* [CONSIGNE A]
Répondez aux questions suivantes d'après le bloc de texte :
(i) Quelle est la formation de Michel Gomez ?
(ii) Combien de cinémas et d'écrans compte Paris ?
(iii) En quelle année Mission Cinéma est-elle venue chercher Michel Gomez ?

* [BLOC DE TEXTE]
__________

Personal Profile
Name: Michel Gomez
Role: Délégué Géréral de Mission Cinéma
Location: Paris
A travaillé sur: Mission: Impossible – Fallout, Midnight in Paris,…
Un peu plus sur Mission Cinéma...
Paris est une ville unique par la diversité de son offre cinématographique. L’objectif de la Mission Cinéma: préserver cette richesse, mais aussi impulser une politique cohérente de soutien en faveur du cinéma. Nous avons eu la chance de rencontrer Michel Gomez, Délégué Général de la Mission Cinéma, dans les bureaux de Mission Cinéma en plein de cœur de Paris. Entourés de photos de tournage sur les murs, nous avons commencé l’interview.
Les tournages à Paris en quelques chiffres :
– 5500 jours de tournages à Paris en moyenne par an
– 400 publicités
– 120 long métrages
– 100/150 séries
– 20 tournages à Paris par jour
– 90 cinémas dans paris, représentant 420 écrans
Interview
Est-ce que vous pouvez nous parler un peu plus de votre parcours ?
Économiste de formation, le hasard de la vie a voulu qu’en parallèle de mes études à Paris 9 Dauphine, je commence à travailler dans le cinéma. Après avoir écrit le scénario d’un film que nous avons tourné après le bac avec une bande de copains, j’ai rejoint l’équipe de la quinzaine des réalisateurs de Cannes. J’ai d’ailleurs pendant très longtemps eu une double vie! Une vie d’universitaire et une vie dans le cinéma.
J’ai rejoint une association: “la Société des Réalisateur de Films“. Quelques années plus tard, au moment des négociations de l’exception culturelle, je suis devenu délégué général de l’ARP (Société civile des Auteurs Réalisateurs Producteurs). Grâce à l’ARP, j’ai pu participer à d’incroyables projets et notamment à la construction d’une salle de cinéma à Kaboul. En 2009, Mission Cinéma est venu me chercher!

__________

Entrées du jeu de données

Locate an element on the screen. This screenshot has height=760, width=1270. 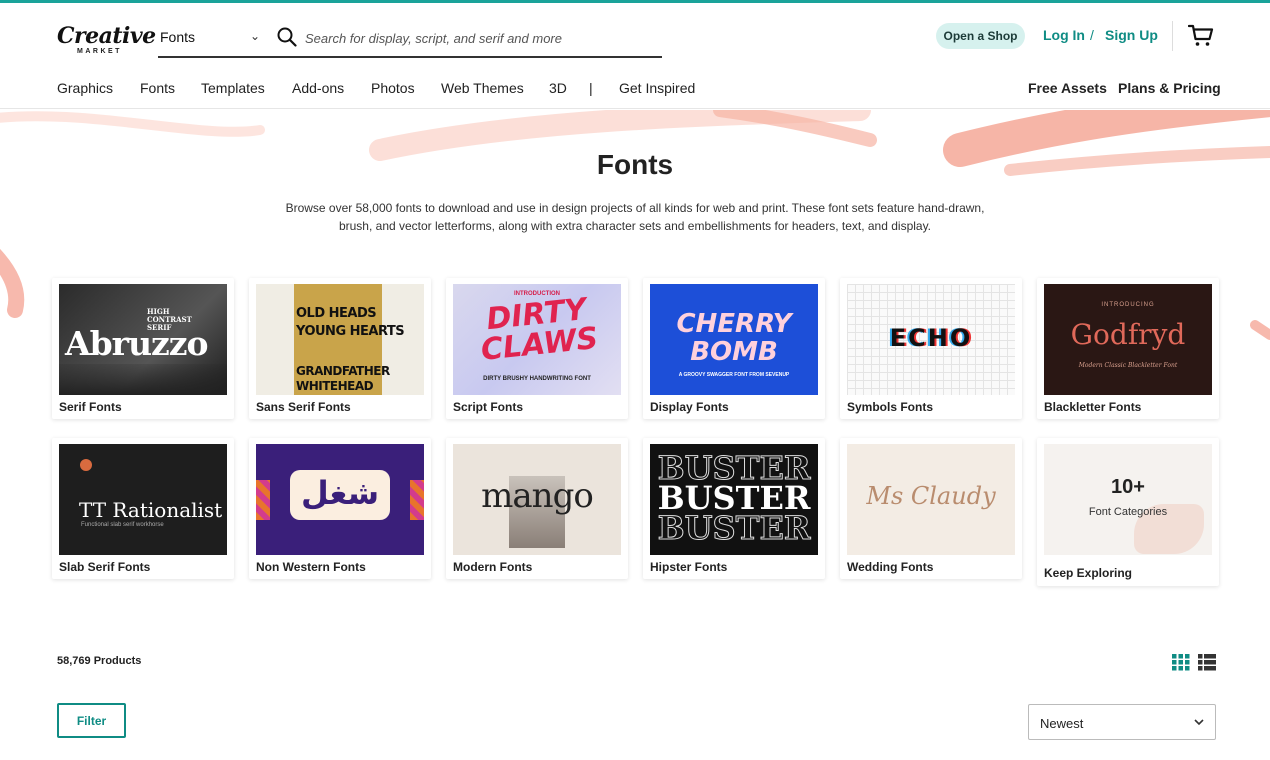
category-label: Blackletter Fonts is located at coordinates (1093, 407).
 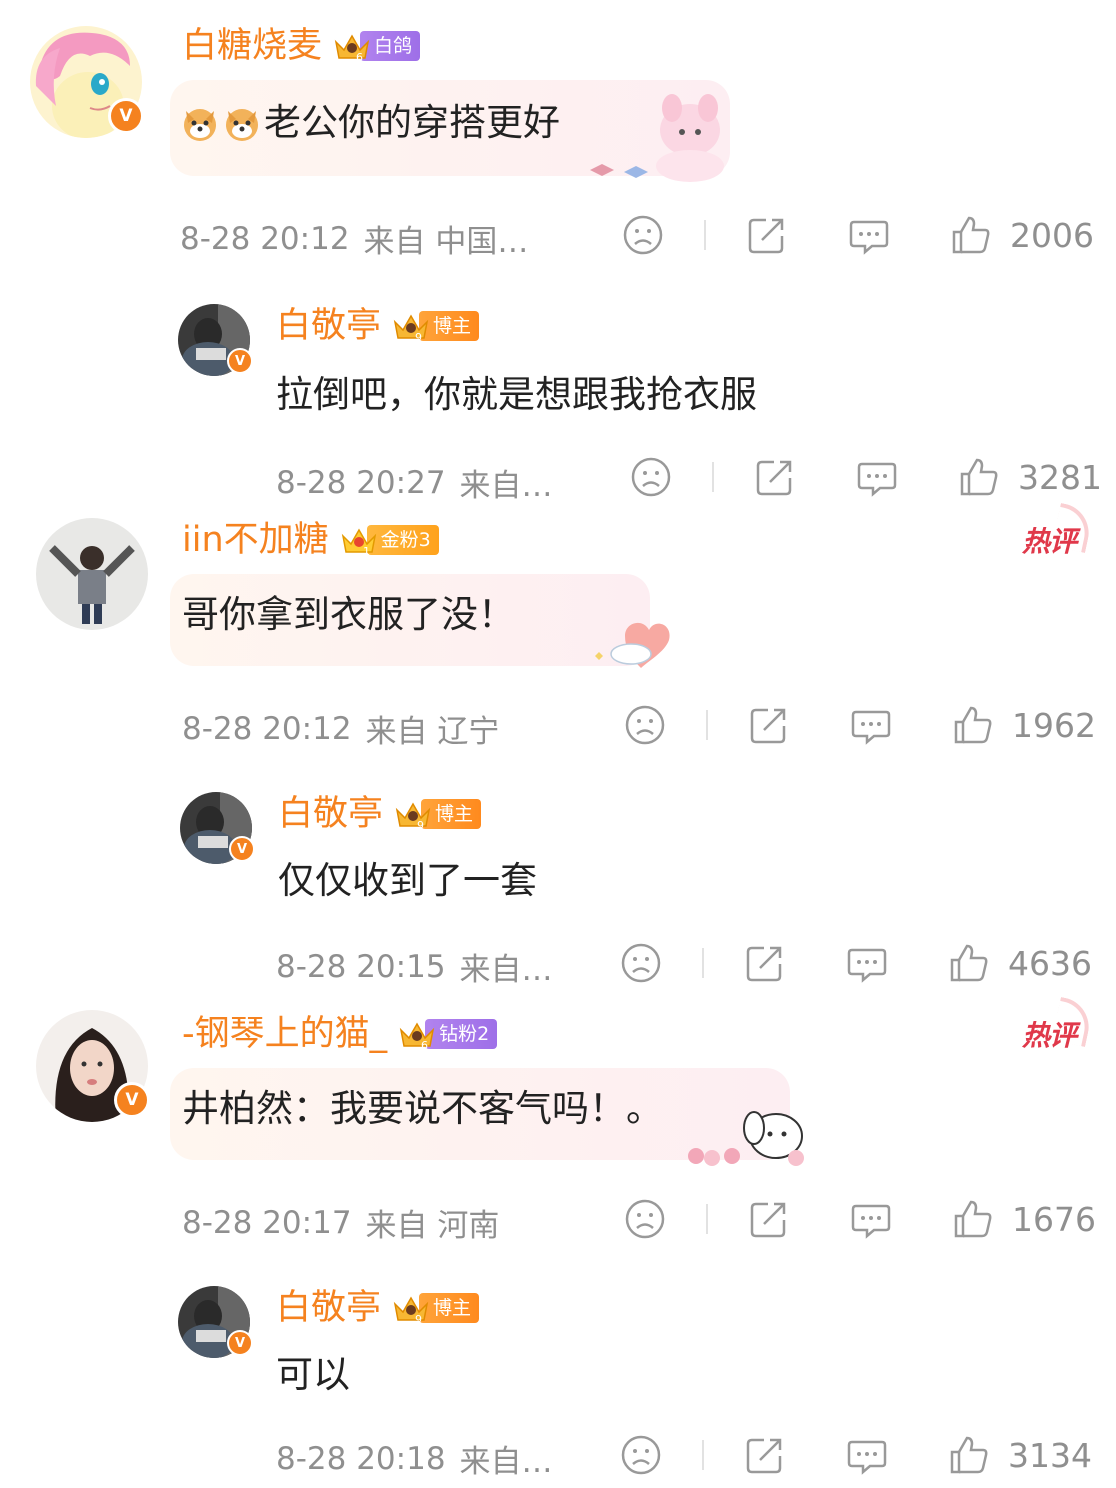 I want to click on avatar, so click(x=92, y=574).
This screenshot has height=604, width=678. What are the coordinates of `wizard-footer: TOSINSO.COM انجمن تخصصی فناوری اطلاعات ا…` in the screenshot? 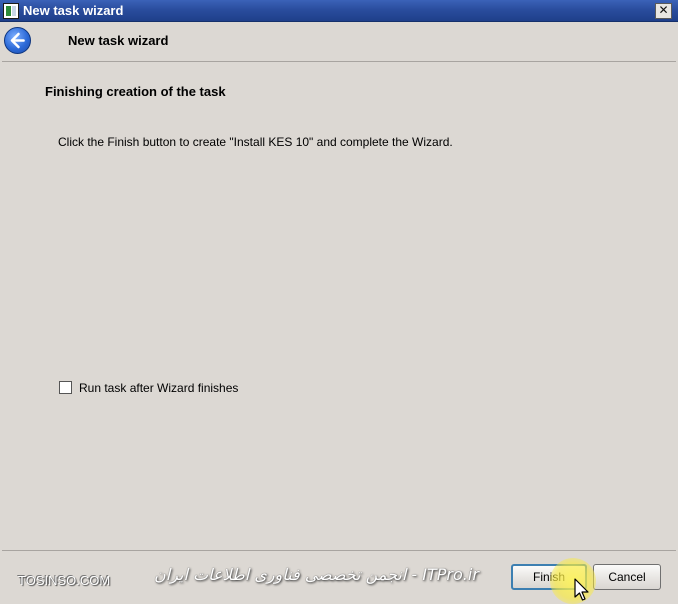 It's located at (339, 578).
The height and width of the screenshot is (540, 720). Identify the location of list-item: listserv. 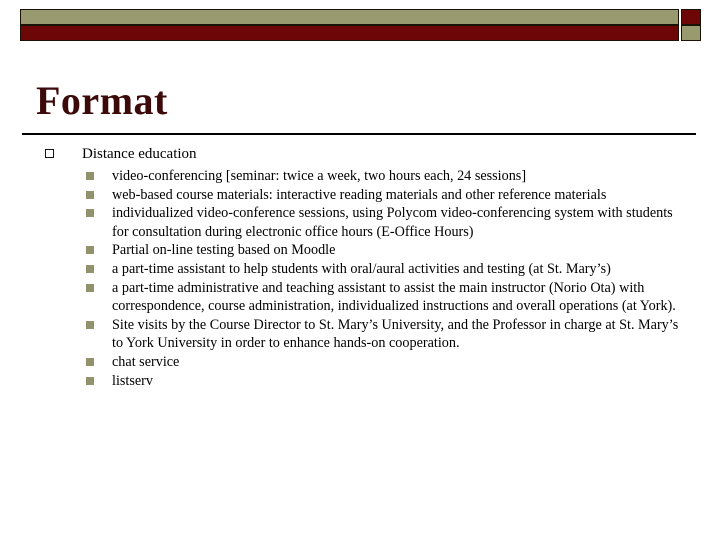
(360, 382).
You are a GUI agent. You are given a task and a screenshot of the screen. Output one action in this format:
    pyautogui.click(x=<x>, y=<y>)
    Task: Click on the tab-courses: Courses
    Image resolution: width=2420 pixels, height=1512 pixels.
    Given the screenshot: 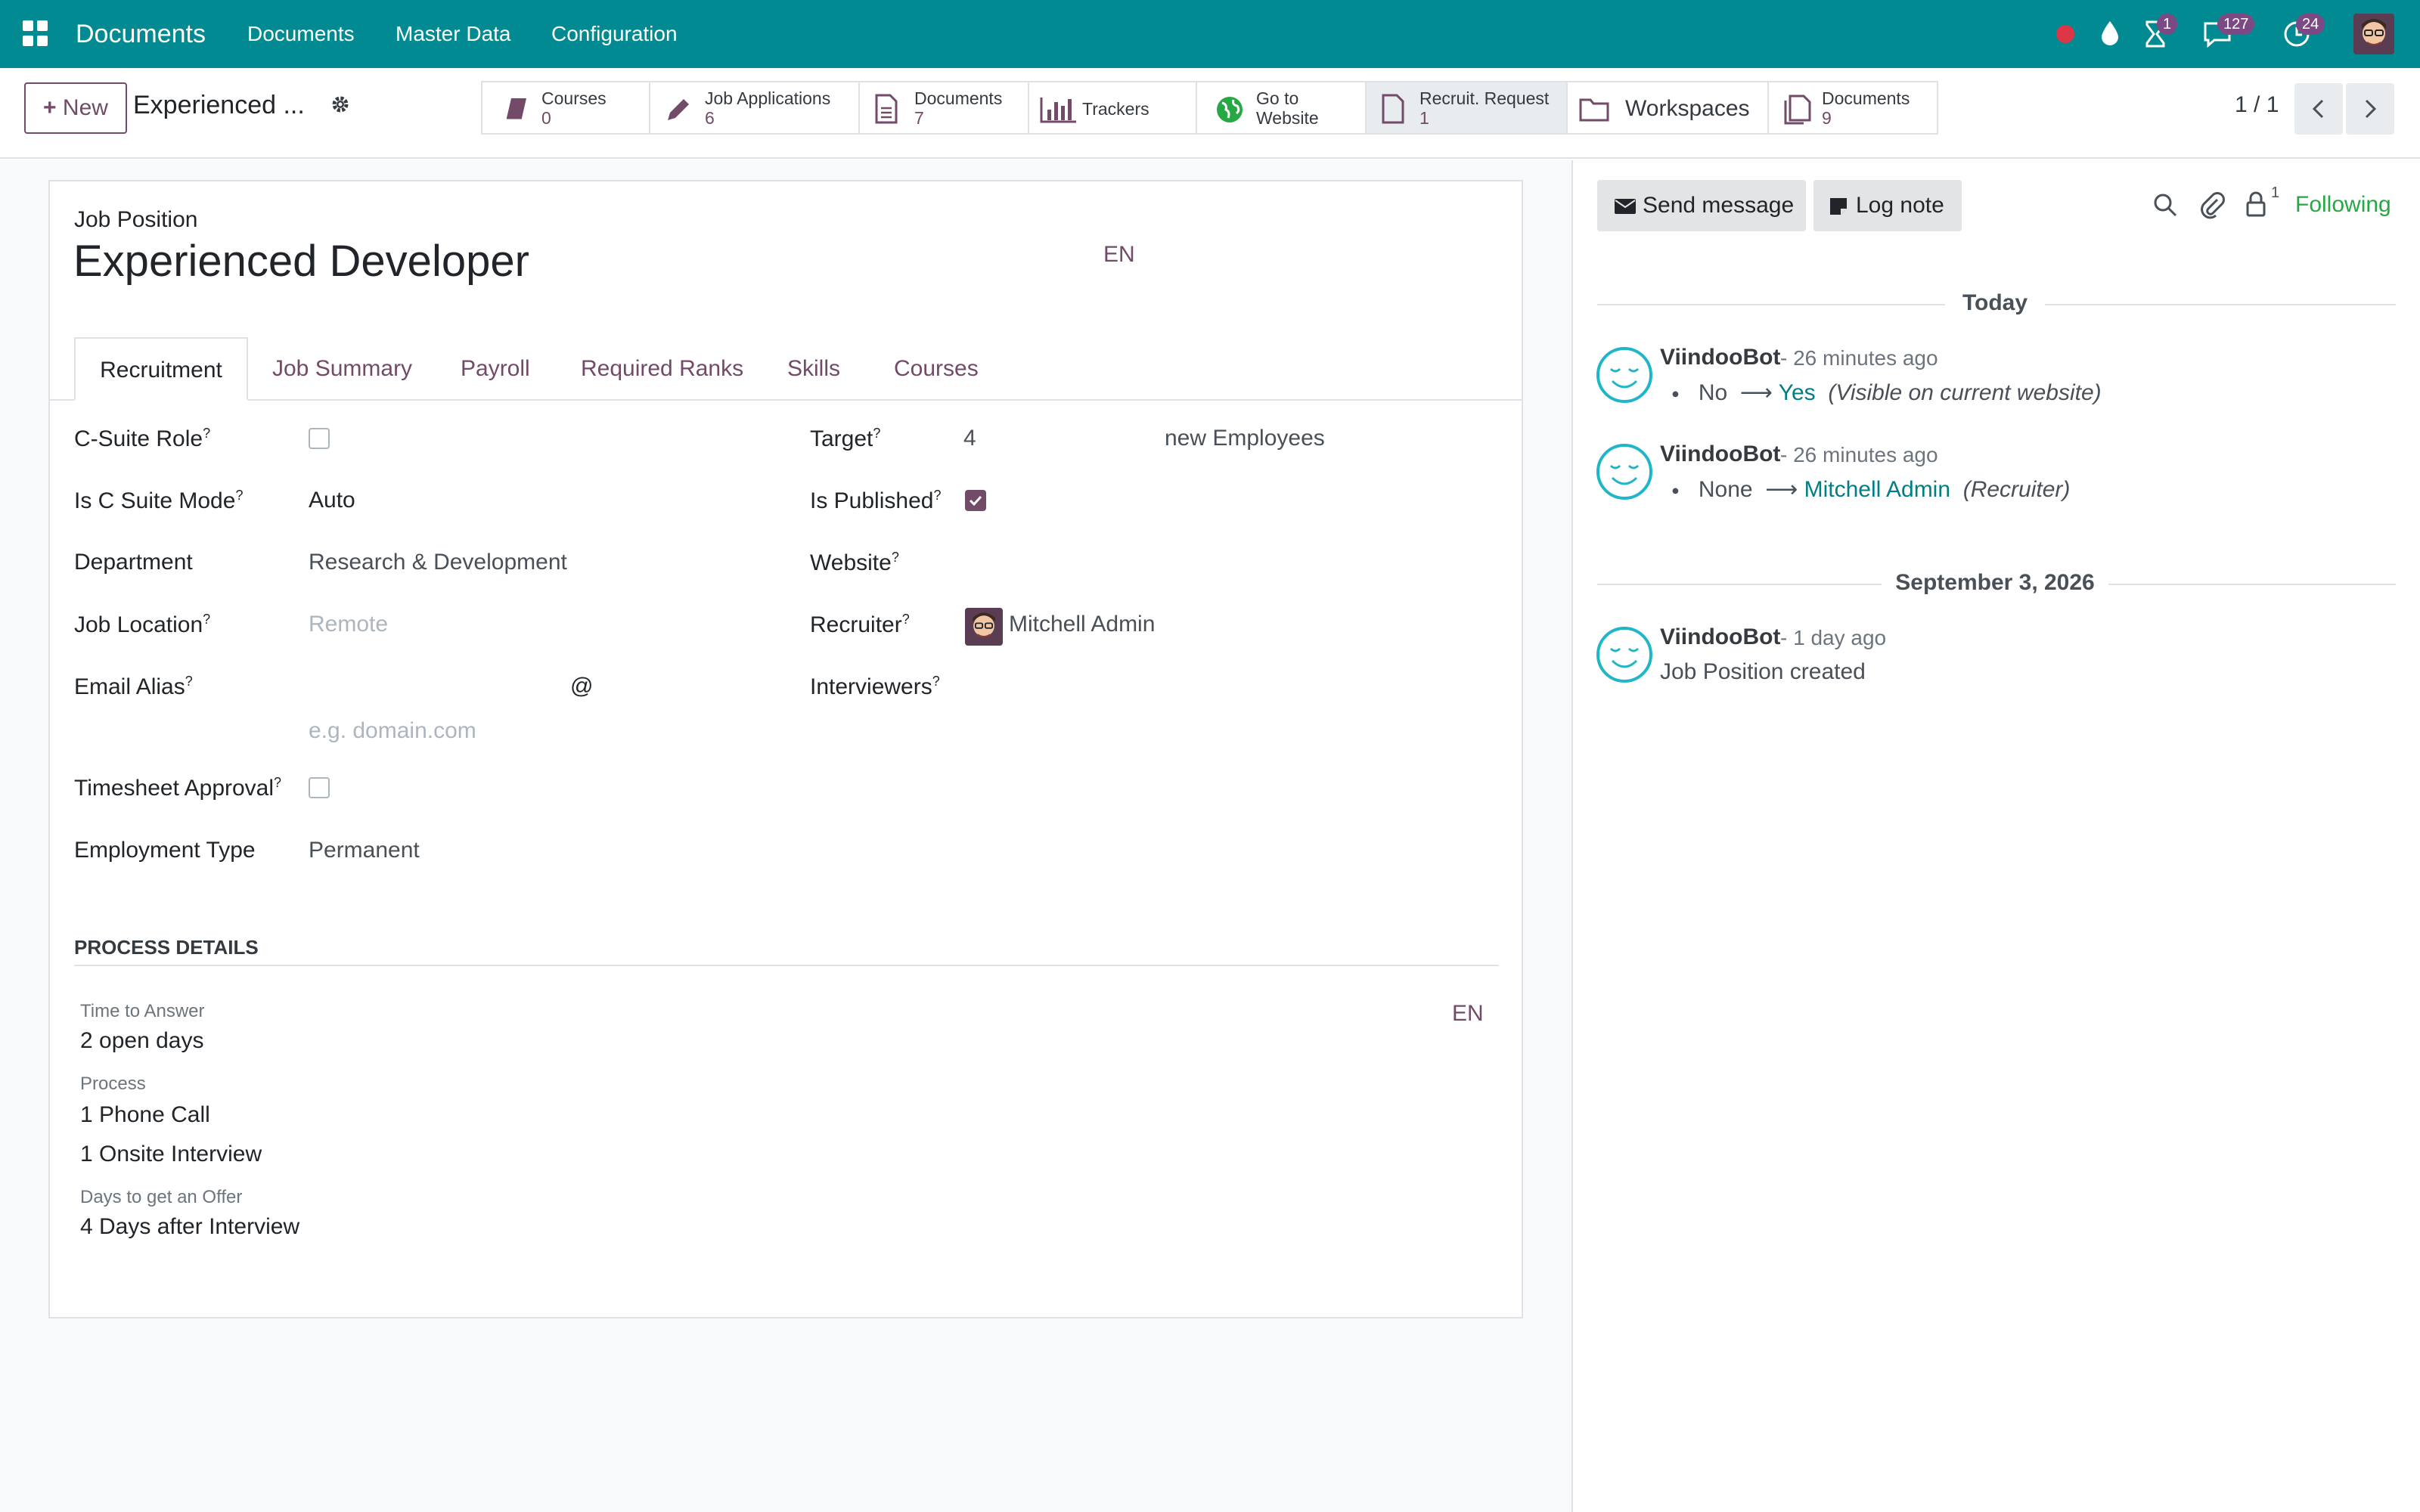 What is the action you would take?
    pyautogui.click(x=936, y=369)
    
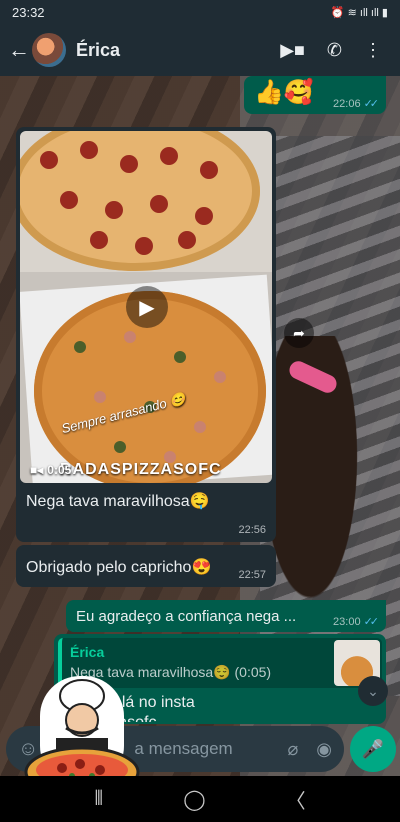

__________

* [CONSIGNE B]
Recopiez à l'identique les lignes du jeu de données, depuis la première jusqu'à celle qui contient "I want to click", incluse. Ne reprenez pas les images dans votre réponse.

* [RÉPONSE A]
(i) Il est économiste de formation.
(ii) Paris compte 90 cinémas, qui représentent 420 écrans.
(iii) En 2009.

* [RÉPONSE B]
Locate an element on the screen. This screenshot has height=760, width=1270. 
category-label: Blackletter Fonts is located at coordinates (1093, 407).
  I want to click on avatar, so click(x=92, y=574).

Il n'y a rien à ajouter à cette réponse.